I successfully create a program using optixPrime with a combination of:
- call to optiXprime
- do stuff that are computationally expensive en CPU
- go to 1) until I converge.
I now want to MPi-ize my code. There are 3 reasons for that.
-A) I want to speed up my computation using more core for part 2) , using all the core available on a machine
-B) I want to speed up my computation across multiple machines
-C) I want to be able to use more memory
And, I am aware that optixPrime detect the number of core on your local machine and launch the corresponding number of threads.
I am considering 2 approaches:
- make load balancing
1a) call to optiXprime on different machine, but on thead 0
1b) recover information from 1a) and send it to all the other thread locally on the machine
2a) run on each CPU, for all thread on all machine stuff that are computationally expensive en CPU
2b) for each machine, for each thread, send information to thread 0 (so optixPrime can be run on it)
- Communicate convergence information between all machine and check if convergence is achieved, if not go back to 1)
- make load balancing
- call to optiXprime on different machine, for all threads
- run on each CPU, for all thread on all machine stuff that are computationally expensive on CPU
- communicate convergence information between all threads and all machines and check if convergence is achieved, if not go back to 1)
I would rather go with approach 2) to minimize communication but approach 1) might be more interesting for memory reasons (question C)
So, finally, here are my questions: I would like to know:
A) If I am launching several instance of optixPrime on the same machine, is there a way to limit the number of cores launched by an instance of optixPrime ? (Approach 2) )
Edit: What I want to do is to limit the number of instance to 1 thread so avoid launching N*N thread of optix Prime, N being the number of cores (In the case I launch my application with mpirun -np N myApplication)
B) If I want to use MPi accross multiple machines, do I need to use the same GPU ? or is using the same optixPrime version as well as the same cuda drivers is enough ?
C) If I am launching several instance of optixPrime on my machine, is this possible to share some of the geometry structure to minimize my memory overhead. (I looks very unlikely, but maybe that is the case ?)

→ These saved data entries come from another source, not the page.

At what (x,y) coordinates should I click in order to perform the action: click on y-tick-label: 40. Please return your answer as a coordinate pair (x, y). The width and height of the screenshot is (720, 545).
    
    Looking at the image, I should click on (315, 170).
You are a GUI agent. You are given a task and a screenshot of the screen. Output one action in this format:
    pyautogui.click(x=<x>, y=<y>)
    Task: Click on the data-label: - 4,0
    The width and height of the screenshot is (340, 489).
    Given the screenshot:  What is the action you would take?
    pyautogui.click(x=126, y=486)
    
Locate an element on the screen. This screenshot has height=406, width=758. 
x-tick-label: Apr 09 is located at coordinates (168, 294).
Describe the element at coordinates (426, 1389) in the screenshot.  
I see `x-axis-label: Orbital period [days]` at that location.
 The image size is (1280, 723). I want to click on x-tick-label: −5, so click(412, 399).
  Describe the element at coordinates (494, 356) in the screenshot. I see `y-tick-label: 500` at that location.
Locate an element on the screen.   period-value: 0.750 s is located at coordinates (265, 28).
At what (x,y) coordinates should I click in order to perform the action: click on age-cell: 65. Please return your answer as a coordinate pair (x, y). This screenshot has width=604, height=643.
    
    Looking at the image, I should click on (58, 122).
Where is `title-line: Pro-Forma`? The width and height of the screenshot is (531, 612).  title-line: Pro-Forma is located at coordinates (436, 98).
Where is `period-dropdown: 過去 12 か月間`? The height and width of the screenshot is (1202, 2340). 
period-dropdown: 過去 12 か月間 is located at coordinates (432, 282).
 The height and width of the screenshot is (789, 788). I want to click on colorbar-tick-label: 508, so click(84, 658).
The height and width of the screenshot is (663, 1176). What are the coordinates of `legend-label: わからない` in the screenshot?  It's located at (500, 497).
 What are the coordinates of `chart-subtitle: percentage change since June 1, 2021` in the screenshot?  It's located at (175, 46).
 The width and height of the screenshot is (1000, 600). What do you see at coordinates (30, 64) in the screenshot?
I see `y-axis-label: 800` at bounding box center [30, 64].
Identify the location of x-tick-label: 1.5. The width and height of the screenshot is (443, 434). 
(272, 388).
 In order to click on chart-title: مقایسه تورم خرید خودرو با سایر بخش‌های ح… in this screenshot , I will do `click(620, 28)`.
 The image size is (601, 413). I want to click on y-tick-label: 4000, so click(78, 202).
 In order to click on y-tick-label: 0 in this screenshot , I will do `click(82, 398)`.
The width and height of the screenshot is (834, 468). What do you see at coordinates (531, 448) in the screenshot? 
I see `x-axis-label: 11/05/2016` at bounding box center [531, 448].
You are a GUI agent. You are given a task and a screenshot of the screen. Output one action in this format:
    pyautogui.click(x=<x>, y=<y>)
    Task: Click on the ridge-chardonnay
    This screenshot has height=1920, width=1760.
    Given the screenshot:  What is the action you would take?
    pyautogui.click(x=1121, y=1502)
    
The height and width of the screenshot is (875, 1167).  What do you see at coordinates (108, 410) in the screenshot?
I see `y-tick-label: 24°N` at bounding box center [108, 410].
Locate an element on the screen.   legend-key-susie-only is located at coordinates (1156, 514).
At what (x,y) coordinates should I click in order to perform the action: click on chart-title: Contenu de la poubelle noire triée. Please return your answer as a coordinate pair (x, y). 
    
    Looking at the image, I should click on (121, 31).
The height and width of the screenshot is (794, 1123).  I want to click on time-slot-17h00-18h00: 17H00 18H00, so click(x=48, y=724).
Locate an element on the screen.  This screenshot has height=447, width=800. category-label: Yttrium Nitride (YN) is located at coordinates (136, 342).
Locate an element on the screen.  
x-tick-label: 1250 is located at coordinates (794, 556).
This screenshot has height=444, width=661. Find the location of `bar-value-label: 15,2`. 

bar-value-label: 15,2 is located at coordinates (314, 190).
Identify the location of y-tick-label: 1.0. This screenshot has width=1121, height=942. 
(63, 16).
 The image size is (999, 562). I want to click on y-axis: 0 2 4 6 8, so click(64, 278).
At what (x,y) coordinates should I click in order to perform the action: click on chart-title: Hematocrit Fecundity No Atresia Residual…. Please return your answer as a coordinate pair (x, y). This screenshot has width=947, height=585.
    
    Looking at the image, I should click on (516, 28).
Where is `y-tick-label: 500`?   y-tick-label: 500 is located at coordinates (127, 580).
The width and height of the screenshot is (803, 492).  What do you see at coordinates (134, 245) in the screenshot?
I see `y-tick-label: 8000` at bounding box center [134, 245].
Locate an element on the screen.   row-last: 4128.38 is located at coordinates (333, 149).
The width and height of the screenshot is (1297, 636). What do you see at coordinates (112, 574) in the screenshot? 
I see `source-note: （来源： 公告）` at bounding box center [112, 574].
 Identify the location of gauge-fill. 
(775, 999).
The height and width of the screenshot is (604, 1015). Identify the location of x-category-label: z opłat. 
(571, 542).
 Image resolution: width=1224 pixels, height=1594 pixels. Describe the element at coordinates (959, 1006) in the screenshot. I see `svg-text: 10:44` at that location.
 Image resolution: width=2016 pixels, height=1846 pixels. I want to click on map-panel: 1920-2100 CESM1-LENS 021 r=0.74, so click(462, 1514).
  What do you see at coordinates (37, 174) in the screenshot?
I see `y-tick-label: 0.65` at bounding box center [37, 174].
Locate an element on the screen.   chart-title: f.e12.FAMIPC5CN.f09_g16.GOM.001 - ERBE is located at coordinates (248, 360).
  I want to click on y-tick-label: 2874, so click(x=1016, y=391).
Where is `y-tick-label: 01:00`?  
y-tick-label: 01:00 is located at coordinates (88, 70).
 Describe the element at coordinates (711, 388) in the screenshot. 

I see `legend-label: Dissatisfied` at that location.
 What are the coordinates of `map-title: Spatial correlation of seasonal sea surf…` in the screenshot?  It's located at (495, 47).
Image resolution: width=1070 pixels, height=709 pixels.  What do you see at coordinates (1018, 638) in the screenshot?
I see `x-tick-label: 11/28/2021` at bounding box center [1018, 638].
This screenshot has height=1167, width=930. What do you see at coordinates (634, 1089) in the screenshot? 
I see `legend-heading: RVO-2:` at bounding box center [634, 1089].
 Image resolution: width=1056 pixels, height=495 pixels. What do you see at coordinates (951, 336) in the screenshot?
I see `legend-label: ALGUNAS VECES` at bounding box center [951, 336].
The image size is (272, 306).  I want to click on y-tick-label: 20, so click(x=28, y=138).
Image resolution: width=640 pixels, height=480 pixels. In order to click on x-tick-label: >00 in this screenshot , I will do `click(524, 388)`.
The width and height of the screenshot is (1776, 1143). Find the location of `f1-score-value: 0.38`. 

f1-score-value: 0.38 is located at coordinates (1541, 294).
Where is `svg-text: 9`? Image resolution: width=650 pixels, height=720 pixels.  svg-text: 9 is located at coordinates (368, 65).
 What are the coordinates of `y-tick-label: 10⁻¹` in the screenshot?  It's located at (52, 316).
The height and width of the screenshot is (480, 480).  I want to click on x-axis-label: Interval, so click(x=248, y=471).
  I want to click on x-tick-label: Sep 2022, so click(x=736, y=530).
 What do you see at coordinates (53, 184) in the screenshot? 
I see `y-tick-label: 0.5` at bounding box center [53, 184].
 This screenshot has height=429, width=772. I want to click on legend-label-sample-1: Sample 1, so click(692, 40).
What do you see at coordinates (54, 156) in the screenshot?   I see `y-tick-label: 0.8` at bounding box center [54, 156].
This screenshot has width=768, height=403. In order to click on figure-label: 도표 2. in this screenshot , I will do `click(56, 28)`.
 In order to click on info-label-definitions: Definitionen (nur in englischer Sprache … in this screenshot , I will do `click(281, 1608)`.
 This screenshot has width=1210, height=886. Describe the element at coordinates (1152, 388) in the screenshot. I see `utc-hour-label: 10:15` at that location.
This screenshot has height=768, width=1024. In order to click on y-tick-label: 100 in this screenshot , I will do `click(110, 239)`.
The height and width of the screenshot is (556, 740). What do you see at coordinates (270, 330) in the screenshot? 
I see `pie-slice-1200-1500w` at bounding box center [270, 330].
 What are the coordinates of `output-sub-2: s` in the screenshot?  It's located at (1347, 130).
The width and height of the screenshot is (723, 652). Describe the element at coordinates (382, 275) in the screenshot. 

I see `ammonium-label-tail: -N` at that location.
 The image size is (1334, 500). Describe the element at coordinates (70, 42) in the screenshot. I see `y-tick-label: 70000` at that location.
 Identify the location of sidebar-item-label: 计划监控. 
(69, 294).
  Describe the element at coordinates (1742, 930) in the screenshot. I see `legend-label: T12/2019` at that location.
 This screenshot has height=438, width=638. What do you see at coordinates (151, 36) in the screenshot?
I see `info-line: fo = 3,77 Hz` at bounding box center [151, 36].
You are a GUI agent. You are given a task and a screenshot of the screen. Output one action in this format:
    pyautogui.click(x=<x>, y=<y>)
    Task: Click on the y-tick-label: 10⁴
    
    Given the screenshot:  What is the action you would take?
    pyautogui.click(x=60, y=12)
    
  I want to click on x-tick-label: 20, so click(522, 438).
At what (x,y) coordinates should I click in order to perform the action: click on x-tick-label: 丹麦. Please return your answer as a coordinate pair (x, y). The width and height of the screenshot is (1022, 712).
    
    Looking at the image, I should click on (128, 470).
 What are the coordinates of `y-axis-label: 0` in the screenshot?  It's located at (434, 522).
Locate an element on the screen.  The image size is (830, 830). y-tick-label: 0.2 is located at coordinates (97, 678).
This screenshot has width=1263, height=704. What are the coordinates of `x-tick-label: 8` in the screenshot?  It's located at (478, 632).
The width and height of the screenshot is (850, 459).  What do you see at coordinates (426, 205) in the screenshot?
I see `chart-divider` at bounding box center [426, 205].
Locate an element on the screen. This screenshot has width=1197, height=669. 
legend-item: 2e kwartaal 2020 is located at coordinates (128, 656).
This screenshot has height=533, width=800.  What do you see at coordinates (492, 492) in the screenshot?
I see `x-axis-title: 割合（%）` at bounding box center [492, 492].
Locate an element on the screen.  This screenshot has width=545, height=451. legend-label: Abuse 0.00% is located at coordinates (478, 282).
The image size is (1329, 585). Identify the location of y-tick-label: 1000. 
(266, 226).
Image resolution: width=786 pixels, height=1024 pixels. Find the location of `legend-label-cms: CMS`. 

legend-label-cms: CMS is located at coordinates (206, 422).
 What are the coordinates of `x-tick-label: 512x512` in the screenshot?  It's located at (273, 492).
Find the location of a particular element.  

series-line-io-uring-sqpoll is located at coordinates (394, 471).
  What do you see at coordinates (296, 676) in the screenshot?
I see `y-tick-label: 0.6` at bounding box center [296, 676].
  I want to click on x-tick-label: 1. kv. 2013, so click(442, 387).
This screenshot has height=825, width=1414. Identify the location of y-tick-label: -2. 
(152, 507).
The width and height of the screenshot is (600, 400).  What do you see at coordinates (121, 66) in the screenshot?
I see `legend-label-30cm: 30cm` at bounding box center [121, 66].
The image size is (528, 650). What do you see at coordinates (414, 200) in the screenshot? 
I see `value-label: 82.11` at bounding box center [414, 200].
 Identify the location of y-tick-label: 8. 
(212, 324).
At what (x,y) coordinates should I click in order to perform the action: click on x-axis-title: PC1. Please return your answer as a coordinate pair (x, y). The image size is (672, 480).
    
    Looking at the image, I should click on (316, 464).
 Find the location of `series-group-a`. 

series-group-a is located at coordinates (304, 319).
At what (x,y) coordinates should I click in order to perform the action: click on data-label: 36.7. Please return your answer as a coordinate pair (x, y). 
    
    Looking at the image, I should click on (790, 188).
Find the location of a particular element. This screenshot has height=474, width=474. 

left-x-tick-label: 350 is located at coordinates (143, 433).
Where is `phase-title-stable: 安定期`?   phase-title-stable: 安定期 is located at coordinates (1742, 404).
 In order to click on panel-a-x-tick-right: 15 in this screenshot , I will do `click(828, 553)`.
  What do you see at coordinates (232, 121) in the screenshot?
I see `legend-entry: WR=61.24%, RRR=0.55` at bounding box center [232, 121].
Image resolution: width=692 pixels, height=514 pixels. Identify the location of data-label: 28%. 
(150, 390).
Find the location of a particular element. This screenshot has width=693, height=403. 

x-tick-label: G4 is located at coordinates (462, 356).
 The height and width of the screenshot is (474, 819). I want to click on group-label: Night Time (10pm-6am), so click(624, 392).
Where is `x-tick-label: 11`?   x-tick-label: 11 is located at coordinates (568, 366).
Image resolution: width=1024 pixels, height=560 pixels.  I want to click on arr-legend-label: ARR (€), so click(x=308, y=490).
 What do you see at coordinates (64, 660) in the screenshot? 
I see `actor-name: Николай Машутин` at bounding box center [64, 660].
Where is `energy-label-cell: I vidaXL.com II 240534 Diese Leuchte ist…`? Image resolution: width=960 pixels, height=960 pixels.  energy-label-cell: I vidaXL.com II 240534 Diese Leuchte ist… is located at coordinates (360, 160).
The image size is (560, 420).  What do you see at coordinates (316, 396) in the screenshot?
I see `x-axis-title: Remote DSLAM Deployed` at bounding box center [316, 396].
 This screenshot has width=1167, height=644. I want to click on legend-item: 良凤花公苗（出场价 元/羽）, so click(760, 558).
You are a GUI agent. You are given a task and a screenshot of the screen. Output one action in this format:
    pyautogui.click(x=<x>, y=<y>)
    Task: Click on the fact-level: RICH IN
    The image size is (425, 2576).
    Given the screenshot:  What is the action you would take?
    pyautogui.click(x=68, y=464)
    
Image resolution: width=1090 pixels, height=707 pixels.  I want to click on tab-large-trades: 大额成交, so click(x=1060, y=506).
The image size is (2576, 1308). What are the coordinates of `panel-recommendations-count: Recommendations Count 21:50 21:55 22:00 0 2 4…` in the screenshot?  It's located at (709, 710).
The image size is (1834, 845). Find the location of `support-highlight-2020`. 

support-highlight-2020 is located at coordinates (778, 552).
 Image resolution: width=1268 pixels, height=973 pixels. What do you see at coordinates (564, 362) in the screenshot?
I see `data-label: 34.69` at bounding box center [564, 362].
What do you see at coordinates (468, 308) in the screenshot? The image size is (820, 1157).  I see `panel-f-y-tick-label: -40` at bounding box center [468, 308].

Some an additional information: I do not want to go to optix for now (and use full CUDA) because of the memory limitation inerrant to the GPU. I foresee that if I do a GPU implementation, the only way I can fit all my data is in a 4Go Gpu or more and as a significant part of that data needs to be written by all the threads (and there are no way I can separate the domain since everything is interconnected), I would need to use atomic operation all the time which will - according to what I remember - annihilate all the advantage of using the GPU.
In the case I use a CPU implementation, each thread will have enough memory to be run and I can perform the necessary post-treatment to addition the sampled data coming from all my threads.
I could consider to use that approach on GPU as well, but I foresee a requirement of 100Mo of data to be written per thread, so it will limit quite a lot the number of “thread” I would launch on a GPU if I did not want to use atomic operation. (I foresee at least 2 Go or more of overhead due to the geometry and the geometry structure)
If my understanding is not correct, please correct me.